Material for the task>
◆ ◆ ◆ ◆ ◆ ◆ ◆
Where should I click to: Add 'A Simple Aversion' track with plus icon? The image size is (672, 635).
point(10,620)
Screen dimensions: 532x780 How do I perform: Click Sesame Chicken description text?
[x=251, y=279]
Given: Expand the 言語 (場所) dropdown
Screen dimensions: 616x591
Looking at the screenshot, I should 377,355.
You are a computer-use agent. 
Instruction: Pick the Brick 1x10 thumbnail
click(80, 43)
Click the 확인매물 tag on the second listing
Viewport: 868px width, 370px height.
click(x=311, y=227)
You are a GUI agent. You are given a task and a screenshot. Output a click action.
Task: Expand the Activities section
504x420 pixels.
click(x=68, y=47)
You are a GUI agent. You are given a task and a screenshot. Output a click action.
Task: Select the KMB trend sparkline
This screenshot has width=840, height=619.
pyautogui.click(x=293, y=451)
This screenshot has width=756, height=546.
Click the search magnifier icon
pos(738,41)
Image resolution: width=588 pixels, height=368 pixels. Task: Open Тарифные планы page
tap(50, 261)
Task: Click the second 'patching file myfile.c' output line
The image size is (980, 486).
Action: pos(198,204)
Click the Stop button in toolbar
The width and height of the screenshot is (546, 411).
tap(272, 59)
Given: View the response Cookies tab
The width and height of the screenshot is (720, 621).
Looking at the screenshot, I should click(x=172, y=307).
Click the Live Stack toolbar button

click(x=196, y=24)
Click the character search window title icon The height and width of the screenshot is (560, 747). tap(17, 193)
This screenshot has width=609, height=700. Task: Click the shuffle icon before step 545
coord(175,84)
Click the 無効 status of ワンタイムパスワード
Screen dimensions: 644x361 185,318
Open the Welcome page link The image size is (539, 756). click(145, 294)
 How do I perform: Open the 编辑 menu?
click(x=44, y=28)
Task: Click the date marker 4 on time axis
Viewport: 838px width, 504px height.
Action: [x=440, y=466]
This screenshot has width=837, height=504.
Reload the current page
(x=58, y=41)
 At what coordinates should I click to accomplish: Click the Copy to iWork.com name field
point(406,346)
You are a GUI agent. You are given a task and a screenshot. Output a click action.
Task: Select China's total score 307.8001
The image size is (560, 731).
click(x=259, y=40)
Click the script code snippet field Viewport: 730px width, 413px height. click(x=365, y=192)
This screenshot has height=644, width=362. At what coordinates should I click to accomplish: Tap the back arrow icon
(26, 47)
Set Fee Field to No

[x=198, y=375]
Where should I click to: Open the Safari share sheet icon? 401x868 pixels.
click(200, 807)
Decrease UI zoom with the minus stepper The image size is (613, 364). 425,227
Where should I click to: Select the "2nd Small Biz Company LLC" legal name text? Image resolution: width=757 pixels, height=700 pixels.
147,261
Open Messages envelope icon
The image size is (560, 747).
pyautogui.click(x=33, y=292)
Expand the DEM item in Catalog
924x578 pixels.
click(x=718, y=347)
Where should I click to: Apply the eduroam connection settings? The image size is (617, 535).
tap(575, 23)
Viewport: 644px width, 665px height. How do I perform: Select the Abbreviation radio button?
◆ ◆ ◆ ◆ ◆ ◆ ◆
Action item>
Reproduce each entry precisely, so that nothing differs from the original.

Result for this task>
Where should I click to: Add 'A Simple Aversion' track with plus icon? The image size is (672, 635).
point(10,620)
Screen dimensions: 532x780 How do I perform: Click Sesame Chicken description text?
[x=251, y=279]
Given: Expand the 言語 (場所) dropdown
Screen dimensions: 616x591
Looking at the screenshot, I should 377,355.
You are a computer-use agent. 
Instruction: Pick the Brick 1x10 thumbnail
click(80, 43)
Click the 확인매물 tag on the second listing
Viewport: 868px width, 370px height.
click(x=311, y=227)
You are a GUI agent. You are given a task and a screenshot. Output a click action.
Task: Expand the Activities section
504x420 pixels.
click(x=68, y=47)
You are a GUI agent. You are given a task and a screenshot. Output a click action.
Task: Select the KMB trend sparkline
This screenshot has width=840, height=619.
pyautogui.click(x=293, y=451)
This screenshot has width=756, height=546.
Click the search magnifier icon
pos(738,41)
Image resolution: width=588 pixels, height=368 pixels. Task: Open Тарифные планы page
tap(50, 261)
Task: Click the second 'patching file myfile.c' output line
The image size is (980, 486).
Action: pos(198,204)
Click the Stop button in toolbar
The width and height of the screenshot is (546, 411).
tap(272, 59)
Given: View the response Cookies tab
The width and height of the screenshot is (720, 621).
Looking at the screenshot, I should click(x=172, y=307).
Click the Live Stack toolbar button

click(x=196, y=24)
Click the character search window title icon The height and width of the screenshot is (560, 747). tap(17, 193)
This screenshot has width=609, height=700. Task: Click the shuffle icon before step 545
coord(175,84)
Click the 無効 status of ワンタイムパスワード
Screen dimensions: 644x361 185,318
Open the Welcome page link The image size is (539, 756). click(145, 294)
 How do I perform: Open the 编辑 menu?
click(x=44, y=28)
Task: Click the date marker 4 on time axis
Viewport: 838px width, 504px height.
Action: [x=440, y=466]
This screenshot has width=837, height=504.
Reload the current page
(x=58, y=41)
 At what coordinates should I click to accomplish: Click the Copy to iWork.com name field
point(406,346)
You are a GUI agent. You are given a task and a screenshot. Output a click action.
Task: Select China's total score 307.8001
The image size is (560, 731).
click(x=259, y=40)
Click the script code snippet field Viewport: 730px width, 413px height. click(x=365, y=192)
This screenshot has height=644, width=362. At what coordinates should I click to accomplish: Tap the back arrow icon
(26, 47)
Set Fee Field to No

[x=198, y=375]
Where should I click to: Open the Safari share sheet icon? 401x868 pixels.
click(200, 807)
Decrease UI zoom with the minus stepper The image size is (613, 364). 425,227
Where should I click to: Select the "2nd Small Biz Company LLC" legal name text? Image resolution: width=757 pixels, height=700 pixels.
147,261
Open Messages envelope icon
The image size is (560, 747).
pyautogui.click(x=33, y=292)
Expand the DEM item in Catalog
924x578 pixels.
click(x=718, y=347)
Where should I click to: Apply the eduroam connection settings? The image size is (617, 535).
tap(575, 23)
Viewport: 644px width, 665px height. How do I perform: Select the Abbreviation radio button?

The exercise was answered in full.